#### [DESCRIPTION OF THE TASK]
Return the passage below on the concurrent file downloader verbatim and in full.

#### [SOURCE EXTRACT]
%%
One feature I added was for the downloading to be skipped in case the file already exists locally and it has the same size. That way, every file doesn't get re-downloaded every time.

I'm using processes instead of threads to avoid having Python's Global Interpreter Lock serializing the execution. The main process creates 5 processes, 1 for searching the download URLs and 4 for downloading the files concurrently.

The search process only queries the website at the same rate at which the download processes are going through the downloads. That way, the website doesn't get bombarded by a ton of queries in a short amount of time. It doesn't need to be any faster anyway.

The download processes concurrently each download a file on their own. One thing to consider is that it will likely increase fragmentation on the file system, and if using an hard disk drive, it will increase seek time.
%%
#### [STORED RECORDS]
%%
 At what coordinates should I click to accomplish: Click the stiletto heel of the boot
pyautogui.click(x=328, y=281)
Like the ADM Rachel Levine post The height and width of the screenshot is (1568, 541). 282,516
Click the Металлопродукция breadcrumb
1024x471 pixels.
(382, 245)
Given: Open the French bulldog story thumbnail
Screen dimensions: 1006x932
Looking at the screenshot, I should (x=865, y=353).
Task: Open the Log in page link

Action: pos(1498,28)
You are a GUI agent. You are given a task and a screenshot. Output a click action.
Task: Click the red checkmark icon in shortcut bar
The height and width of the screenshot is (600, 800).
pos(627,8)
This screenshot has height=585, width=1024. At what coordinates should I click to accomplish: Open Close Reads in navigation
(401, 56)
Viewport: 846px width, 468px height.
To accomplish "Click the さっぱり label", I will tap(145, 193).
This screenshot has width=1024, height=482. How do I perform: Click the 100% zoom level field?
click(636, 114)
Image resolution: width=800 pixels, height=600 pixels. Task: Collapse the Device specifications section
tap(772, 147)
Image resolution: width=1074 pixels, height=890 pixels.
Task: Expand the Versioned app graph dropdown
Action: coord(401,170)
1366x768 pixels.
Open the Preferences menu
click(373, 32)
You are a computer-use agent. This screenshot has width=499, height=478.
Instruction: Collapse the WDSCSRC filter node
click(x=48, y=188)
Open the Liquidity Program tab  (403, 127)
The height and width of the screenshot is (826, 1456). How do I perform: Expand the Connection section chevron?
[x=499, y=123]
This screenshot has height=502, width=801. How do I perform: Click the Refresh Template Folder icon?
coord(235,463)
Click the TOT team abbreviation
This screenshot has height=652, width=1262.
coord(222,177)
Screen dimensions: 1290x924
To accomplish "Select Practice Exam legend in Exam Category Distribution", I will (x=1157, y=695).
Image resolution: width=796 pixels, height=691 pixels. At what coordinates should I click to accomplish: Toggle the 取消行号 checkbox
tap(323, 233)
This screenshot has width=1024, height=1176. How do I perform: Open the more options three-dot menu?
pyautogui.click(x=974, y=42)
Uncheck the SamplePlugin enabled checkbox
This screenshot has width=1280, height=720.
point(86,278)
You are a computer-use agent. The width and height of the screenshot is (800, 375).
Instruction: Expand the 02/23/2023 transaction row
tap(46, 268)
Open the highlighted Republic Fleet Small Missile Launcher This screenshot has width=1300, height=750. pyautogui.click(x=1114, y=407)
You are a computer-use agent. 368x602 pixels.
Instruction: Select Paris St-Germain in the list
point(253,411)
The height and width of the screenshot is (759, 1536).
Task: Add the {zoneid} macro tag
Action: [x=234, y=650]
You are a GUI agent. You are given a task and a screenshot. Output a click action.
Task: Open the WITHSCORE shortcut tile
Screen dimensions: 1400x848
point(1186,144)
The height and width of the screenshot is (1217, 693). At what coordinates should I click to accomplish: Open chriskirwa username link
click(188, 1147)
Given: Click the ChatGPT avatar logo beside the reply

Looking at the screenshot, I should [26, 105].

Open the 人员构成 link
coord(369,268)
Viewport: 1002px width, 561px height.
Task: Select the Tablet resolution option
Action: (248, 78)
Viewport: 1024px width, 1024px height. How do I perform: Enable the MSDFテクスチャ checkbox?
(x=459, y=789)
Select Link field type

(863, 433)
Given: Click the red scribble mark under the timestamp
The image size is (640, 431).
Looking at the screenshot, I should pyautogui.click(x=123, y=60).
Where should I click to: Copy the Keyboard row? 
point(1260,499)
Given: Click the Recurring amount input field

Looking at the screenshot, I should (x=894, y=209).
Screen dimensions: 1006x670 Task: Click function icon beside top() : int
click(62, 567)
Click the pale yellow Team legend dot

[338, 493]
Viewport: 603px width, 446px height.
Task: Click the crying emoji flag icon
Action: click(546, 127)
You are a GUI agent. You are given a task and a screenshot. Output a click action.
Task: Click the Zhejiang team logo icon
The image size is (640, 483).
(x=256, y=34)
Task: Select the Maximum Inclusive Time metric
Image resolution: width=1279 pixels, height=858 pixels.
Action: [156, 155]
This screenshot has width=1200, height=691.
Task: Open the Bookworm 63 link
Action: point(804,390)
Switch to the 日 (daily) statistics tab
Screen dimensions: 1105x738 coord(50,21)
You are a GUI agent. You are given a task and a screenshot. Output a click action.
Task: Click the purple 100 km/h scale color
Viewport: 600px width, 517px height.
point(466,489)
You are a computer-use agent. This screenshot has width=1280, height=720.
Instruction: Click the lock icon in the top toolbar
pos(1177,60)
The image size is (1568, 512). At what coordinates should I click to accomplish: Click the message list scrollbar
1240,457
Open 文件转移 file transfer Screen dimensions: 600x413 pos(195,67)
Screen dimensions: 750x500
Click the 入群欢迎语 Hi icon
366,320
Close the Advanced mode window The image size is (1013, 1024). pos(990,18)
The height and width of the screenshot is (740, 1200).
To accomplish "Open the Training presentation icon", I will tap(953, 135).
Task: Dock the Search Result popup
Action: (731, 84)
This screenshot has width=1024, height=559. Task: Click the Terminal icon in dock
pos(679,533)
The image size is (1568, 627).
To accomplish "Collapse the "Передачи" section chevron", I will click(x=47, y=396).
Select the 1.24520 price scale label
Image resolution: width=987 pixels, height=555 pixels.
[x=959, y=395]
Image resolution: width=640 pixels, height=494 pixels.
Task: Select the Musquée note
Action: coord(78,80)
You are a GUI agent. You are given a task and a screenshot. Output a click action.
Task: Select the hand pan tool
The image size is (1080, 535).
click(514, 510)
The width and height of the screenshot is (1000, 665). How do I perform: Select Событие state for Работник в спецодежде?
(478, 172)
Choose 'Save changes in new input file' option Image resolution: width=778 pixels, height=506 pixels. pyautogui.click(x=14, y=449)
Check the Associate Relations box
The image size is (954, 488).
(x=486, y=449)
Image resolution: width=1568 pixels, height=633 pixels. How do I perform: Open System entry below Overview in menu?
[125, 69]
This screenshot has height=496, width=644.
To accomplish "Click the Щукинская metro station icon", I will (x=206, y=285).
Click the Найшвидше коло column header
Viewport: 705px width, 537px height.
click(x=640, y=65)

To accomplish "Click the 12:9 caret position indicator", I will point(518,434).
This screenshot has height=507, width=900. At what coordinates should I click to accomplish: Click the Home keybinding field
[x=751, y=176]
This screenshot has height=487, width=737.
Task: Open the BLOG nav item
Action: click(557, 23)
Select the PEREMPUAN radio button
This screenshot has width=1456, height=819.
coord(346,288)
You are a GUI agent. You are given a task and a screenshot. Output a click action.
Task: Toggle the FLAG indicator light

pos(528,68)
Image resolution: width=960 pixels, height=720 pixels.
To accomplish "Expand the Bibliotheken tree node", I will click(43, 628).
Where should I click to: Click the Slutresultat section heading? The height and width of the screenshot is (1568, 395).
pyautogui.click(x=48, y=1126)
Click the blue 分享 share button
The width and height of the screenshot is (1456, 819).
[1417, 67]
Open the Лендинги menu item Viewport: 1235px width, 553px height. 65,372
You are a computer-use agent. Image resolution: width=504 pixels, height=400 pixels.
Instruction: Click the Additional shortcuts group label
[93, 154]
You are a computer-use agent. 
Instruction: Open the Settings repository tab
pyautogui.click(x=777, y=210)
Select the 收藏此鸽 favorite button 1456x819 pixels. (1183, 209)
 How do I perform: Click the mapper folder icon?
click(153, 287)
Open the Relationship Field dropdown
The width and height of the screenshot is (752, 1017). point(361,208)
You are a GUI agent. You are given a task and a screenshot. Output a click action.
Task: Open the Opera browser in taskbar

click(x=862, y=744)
%%
#### [RESULT]
One feature I added was for the downloading to be skipped in case the file already exists locally and it has the same size. That way, every file doesn't get re-downloaded every time.

I'm using processes instead of threads to avoid having Python's Global Interpreter Lock serializing the execution. The main process creates 5 processes, 1 for searching the download URLs and 4 for downloading the files concurrently.

The search process only queries the website at the same rate at which the download processes are going through the downloads. That way, the website doesn't get bombarded by a ton of queries in a short amount of time. It doesn't need to be any faster anyway.

The download processes concurrently each download a file on their own. One thing to consider is that it will likely increase fragmentation on the file system, and if using an hard disk drive, it will increase seek time.